Un seul chef d’accusation, des dizaines d’audiences jusqu’en avril. A Bruxelles, on manifeste.

Christophe Lamfalussy
La justice turque entame le procès des universitaires, manifestation à Bruxelles
©Johanna De Tessières

Un seul chef d’accusation, des dizaines d’audiences jusqu’en avril. A Bruxelles, on manifeste.

Date et lieu du crime ? “Le 11 janvier 2016, propagande pour une organisation terroriste”, entame l’acte d’accusation dressé par le procureur en chef d’Istanbul. Derrière cette lourde accusation, se cache l’un des procès les plus emblématiques de l’ère Erdogan, allié aux nationalistes turcs du MHP.

Sept mois avant la tentative de coup d’État, il a trait à la signature par 1128 universitaires turcs d’une pétition appelant à renouer le dialogue avec les Kurdes, à un moment où la guérilla du PKK avait relancé l’option militaire contre l’armée turque, laquelle déployait ses blindés dans les villes à majorité kurde.

Les universitaires dénonçaient “l’acharnement” d’Ankara contre l’ensemble de la communauté kurde, le “massacre délibéré” dans les villes de l’est du pays et demandaient la levée du couvre-feu et le début de négociations.

La référence à une forme de violence d’État, qui mettait en sourdine celle de la branche armée du PKK, a fortement déplu aux autorités.

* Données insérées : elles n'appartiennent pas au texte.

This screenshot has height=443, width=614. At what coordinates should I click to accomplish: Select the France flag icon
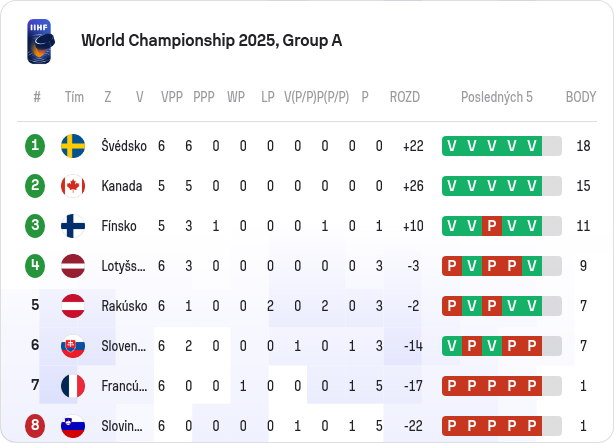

L’acte d’accusation souligne que, dès l’été 2015, des Kurdes ont commencé à réclamer l’autogestion tandis que le PKK attaquait l’armée avec des lance-roquettes.

La justice ne fait pas référence au fait que le parti du président Erdogan avait subi une lourde défaite en juin 2015, alors que le HDP, prokurde et de gauche, dépassait la barre des 10 % qui lui permettait de rentrer au parlement et de bloquer la réforme constitutionnelle à laquelle Erdogan aspirait. Les deux coprésidents de cette formation seront arrêtés l’année suivante sous le prétexte identique de collusion avec le PKK.

Bien que le procureur n’incrimine qu’un seul fait, le déroulement du procès va se dérouler de manière individuelle, ce qui fait dire aux sympathisants des universitaires que tout est fait pour les décourager d’assister aux audiences. La première devrait avoir lieu ce mardi au palais de justice de Caglayan, en présence d’observateurs étrangers, dont la Consule générale de Belgique à Istanbul.

Des députés bruxellois manifestent

Les audiences vont se succéder jusqu’en avril 2018. Une septantaine en décembre sont programmées. Des centaines d’universitaires, venus d’établissements aussi réputés que l’université Galatasaray, partenaire du programme Erasmus, vont défiler. “Les autorités ont décidé de séparer ces audiences pour affaiblir le soutien”, estime André du Bus (CDH), qui participait lundi soir à une manifestation devant l’ambassade de Turquie à Bruxelles.

Une trentaine de personnes étaient rassemblées, dont les députés bruxellois Simone Susskind et Julien Uyttendaele (PS), Julie de Groote (CDH) et Paul Delva (CD&V). Une minute de silence doit également être observée ce mardi sur les campus de l’UCL. “Nous aurions souhaité que la Turquie avance plus vers la démocratie. Malheureusement, c’est le contraire qui se produit”, a dit la députée Susskind.

Ces “Universitaires pour la Paix” ne sont qu’une fraction de ceux qui sont poursuivis par les autorités turques. Car, après le coup d’État, d’autres ont été accusés d’être liés au mouvement de Fethullah Gülen. Près de 120 000 personnes, dont des professeurs, des juges, des journalistes et des militaires, ont été limogées dans la purge qui a suivi. “Environ 30 000 ont été réintégrées”, affirme un diplomate turc, après qu’une commission spéciale ait revu leur dossier, un par un. Mais l’état d’urgence se poursuit.